Further, by winding the rope spirally around the outer peripheral surface of the drum, there is no need for a groove for inserting the warp or weft into the drum, and there is an advantage that the rope pitch and rope diameter can be freely adjusted.

(2) The welding of the ropes becomes uniform, resulting in improved quality and a good appearance. To explain this in more detail, (a) The conventional method uses 4 to 5 bobbins on the T side and 20 bobbins on the N side.
~30 bobbins are used, but due to variations in the diameter of the extruded rope itself, variations in melt viscosity occur when multiple rows of warp ropes and weft ropes are lined up and welded at the same time. In order to mold one or more ropes, variations in rope diameter and melt viscosity are much smaller than in the past.

(b) In the method of the present invention, since the rope is crimped using the tension that wraps it around, the pressing force is constant and uniform welding can be achieved.

(c) Moreover, unlike the conventional method, the rope is not pressed from the outside with rolls, so the rope is less deformed and the appearance is better.

(3) Conventionally, it was possible to weld only up to about 1.6 mmφ, but by using the method of the present invention, it is possible to weld even small ropes such as 1.0 mmφ and 1.2 mmφ, making it easier to weld than conventional methods. It is possible to form thin ropes.

(4) Since two drums are used and the product is manufactured on one drum without being transferred to another drum, labor is saved and the number of man-hours is further reduced.
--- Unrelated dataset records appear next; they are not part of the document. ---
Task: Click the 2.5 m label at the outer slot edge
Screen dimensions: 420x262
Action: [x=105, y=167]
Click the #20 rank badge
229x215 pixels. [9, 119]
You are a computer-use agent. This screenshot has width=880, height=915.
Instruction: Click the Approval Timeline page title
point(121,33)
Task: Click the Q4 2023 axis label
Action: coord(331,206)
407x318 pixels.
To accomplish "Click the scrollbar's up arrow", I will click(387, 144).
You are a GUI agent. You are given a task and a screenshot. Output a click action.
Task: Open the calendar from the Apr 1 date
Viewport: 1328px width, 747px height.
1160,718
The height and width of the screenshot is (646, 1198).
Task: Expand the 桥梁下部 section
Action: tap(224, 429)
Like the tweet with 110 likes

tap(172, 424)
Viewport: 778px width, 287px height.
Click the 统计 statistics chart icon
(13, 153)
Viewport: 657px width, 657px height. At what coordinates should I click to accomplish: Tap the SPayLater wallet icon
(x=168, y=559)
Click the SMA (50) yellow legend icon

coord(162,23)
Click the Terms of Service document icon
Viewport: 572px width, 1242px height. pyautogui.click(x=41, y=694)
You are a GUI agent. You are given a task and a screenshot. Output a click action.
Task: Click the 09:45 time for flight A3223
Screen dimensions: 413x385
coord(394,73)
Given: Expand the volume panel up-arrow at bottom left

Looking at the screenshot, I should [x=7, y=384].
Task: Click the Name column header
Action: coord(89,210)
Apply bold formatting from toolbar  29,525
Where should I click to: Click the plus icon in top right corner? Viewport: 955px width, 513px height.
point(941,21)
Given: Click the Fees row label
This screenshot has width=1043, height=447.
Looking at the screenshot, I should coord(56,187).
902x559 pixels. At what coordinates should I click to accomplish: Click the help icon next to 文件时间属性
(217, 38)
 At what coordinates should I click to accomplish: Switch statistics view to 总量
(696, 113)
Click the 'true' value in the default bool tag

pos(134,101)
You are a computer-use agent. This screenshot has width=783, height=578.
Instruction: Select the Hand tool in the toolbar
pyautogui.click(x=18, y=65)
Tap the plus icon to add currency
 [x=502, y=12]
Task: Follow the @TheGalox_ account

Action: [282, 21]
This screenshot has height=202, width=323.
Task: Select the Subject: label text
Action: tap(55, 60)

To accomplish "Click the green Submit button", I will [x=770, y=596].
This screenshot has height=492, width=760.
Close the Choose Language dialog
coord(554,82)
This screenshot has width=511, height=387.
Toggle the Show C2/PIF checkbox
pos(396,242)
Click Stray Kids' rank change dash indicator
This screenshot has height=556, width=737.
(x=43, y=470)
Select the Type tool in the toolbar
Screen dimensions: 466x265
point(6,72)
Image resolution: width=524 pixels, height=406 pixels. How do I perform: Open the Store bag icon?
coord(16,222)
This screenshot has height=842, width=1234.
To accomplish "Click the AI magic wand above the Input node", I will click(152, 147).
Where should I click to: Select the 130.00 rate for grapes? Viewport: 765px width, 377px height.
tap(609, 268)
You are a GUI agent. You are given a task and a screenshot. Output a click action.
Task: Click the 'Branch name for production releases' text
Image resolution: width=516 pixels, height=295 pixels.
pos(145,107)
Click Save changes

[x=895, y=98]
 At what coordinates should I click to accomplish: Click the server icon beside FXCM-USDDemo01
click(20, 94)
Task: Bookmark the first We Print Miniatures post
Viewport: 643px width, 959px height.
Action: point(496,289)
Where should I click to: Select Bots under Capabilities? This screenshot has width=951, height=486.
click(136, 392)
[Brief explanation of the drawing]

FIG. 1, FIG. 2, and FIG. 3 are schematic diagrams showing each embodiment of the manufacturing method of the present invention. FIG. 4 is another embodiment of the drum used in the method of the present invention, and FIGS. 5 and 6 are front and side views schematically showing the apparatus used in the conventional method. 1, 1'...Rope, 2, 2'...Drum, 2'
a~2'd...Dividing plate, 3...Folding part, 4~
7...Arm, P, 8...Pin, 9...Ring.

Claims (1)

[Scope of Claims] 1. A spiral layer in which a rope of an arbitrary cross-sectional shape, the main component of which is an elastic substance such as polyurethane or rubber, is spirally wound around the outer peripheral surface of the cylindrical drum at a constant pitch while the drum is rotating; First, one of these layers is formed on the outer circumferential surface of the drum, and then the remaining other layers are formed before the above. A cylindrical rubber screen is created by forming the rope on top of the molded layer and welding the rope to the previous molding layer forming rope, and then
A method of manufacturing a rubber screen, comprising cutting the cylindrical rubber screen in the axial direction at an arbitrary position to obtain a rubber screen of a predetermined size. 2. The method for manufacturing a rubber screen according to claim 1, wherein the horizontal layer is a zigzag layer stretched in a zigzag shape with U-shaped folded portions formed at both ends on the outer peripheral surface of the drum. 3. The rubber screen according to claim 2, wherein a ring with pins set up at a constant pitch is provided on both sides of a cylindrical drum, and a rope is stretched around the pins in a zigzag pattern on the outer peripheral surface of the drum. Manufacturing method. 4. The method for manufacturing a rubber screen according to claim 1, 2, or 3, wherein the cylindrical drum is a drum of a constant size. 5. The method for manufacturing a rubber screen according to claim 1, 2, or 3, wherein the cylindrical drum is an expander-type drum that can be expanded and contracted.